## Text
= Beginning of Section =

First of all, I am sorry for the lack of proper editing.

Below is the code I have problems with, and a file with dummy data.

The last row in the file (speed,speed,back,4) is the instance of a self loop I need to visualize. Most of my ProcessGroups have several processes. By "self loop" I mean the flows between the same processes, not the flows within the same ProcessGroup between different processes.

In this example I have only one self loop (speed -> speed), but in the actual data most of the processes will have such self loops (e.g. main_menu -> main_menu, services -> services, etc.). It is the data about behavior of users in an IVR system, each process is a menu option and a self loop means a repeated listening of an option.

I have added a bundle with a flow_selection as you recommended, but it didn't work. I guess, I've missed something. Can you please take a look at my case?

File:
test_4.xlsx
This file is in xlsx format because I couldn't attach my original csv file.

Code:
from floweaver import *

size = dict(width=1140, height=600)

= End of Section =

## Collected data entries
= Beginning of Section =

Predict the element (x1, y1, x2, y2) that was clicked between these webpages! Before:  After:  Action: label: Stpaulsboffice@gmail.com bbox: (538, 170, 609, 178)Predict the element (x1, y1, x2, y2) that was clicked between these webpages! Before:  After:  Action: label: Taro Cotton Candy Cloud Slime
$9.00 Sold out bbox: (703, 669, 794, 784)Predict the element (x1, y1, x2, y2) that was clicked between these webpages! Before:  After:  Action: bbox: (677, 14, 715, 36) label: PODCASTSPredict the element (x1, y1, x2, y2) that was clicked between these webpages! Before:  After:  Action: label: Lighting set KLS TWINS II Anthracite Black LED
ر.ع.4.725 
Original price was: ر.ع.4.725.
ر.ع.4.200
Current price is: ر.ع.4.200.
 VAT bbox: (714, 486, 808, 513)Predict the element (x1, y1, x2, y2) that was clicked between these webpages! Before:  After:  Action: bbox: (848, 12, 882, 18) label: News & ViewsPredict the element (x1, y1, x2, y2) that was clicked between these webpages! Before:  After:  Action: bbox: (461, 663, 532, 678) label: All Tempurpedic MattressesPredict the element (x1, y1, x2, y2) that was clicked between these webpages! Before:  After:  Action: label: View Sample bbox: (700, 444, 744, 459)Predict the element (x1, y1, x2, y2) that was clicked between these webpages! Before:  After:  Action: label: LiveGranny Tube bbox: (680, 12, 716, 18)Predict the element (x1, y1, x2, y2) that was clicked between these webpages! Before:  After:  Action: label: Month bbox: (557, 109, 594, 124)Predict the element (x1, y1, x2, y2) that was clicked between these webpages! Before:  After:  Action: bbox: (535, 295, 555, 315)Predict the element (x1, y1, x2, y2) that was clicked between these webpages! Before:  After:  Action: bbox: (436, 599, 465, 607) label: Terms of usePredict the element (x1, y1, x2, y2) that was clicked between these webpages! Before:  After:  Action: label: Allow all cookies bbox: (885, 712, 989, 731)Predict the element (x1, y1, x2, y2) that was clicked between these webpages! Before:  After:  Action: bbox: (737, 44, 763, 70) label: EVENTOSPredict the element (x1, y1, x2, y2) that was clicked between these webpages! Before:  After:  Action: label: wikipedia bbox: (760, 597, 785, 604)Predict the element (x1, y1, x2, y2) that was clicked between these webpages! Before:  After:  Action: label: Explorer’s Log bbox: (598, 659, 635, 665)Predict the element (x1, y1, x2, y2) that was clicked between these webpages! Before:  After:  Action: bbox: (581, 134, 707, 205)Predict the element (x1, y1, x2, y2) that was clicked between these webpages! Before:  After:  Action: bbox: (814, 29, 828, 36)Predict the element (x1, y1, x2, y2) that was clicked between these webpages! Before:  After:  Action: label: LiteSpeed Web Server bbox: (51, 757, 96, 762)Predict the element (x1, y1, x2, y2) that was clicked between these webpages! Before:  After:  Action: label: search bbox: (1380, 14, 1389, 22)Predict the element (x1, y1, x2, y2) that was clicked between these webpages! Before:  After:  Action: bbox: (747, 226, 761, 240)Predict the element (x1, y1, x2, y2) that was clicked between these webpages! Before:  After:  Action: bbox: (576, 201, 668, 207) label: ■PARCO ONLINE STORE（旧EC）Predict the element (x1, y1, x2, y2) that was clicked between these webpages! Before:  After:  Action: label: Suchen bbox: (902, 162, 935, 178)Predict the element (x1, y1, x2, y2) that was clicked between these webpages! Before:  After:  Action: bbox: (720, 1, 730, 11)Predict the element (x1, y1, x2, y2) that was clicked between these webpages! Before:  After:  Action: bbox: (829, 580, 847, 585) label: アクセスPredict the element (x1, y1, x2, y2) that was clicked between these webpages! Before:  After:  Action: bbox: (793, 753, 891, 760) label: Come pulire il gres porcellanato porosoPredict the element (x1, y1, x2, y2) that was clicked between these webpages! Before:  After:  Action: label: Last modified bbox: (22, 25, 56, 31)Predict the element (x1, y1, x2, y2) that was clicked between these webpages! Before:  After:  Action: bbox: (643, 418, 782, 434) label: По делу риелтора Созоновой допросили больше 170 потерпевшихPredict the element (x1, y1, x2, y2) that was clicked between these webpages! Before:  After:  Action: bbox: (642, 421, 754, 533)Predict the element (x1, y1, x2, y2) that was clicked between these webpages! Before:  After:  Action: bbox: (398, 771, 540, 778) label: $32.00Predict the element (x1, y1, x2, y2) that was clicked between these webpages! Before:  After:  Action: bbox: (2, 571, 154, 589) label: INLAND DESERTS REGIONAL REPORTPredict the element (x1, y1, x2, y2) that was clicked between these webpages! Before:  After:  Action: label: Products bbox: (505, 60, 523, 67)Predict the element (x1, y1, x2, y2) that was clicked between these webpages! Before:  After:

= End of Section =

## Description of the task
Reproduce verbatim the stretch of the post on visualizing self loops from "First of all, I" through "of an option.".

## Exercise response
First of all, I am sorry for the lack of proper editing.

Below is the code I have problems with, and a file with dummy data.

The last row in the file (speed,speed,back,4) is the instance of a self loop I need to visualize. Most of my ProcessGroups have several processes. By "self loop" I mean the flows between the same processes, not the flows within the same ProcessGroup between different processes.

In this example I have only one self loop (speed -> speed), but in the actual data most of the processes will have such self loops (e.g. main_menu -> main_menu, services -> services, etc.). It is the data about behavior of users in an IVR system, each process is a menu option and a self loop means a repeated listening of an option.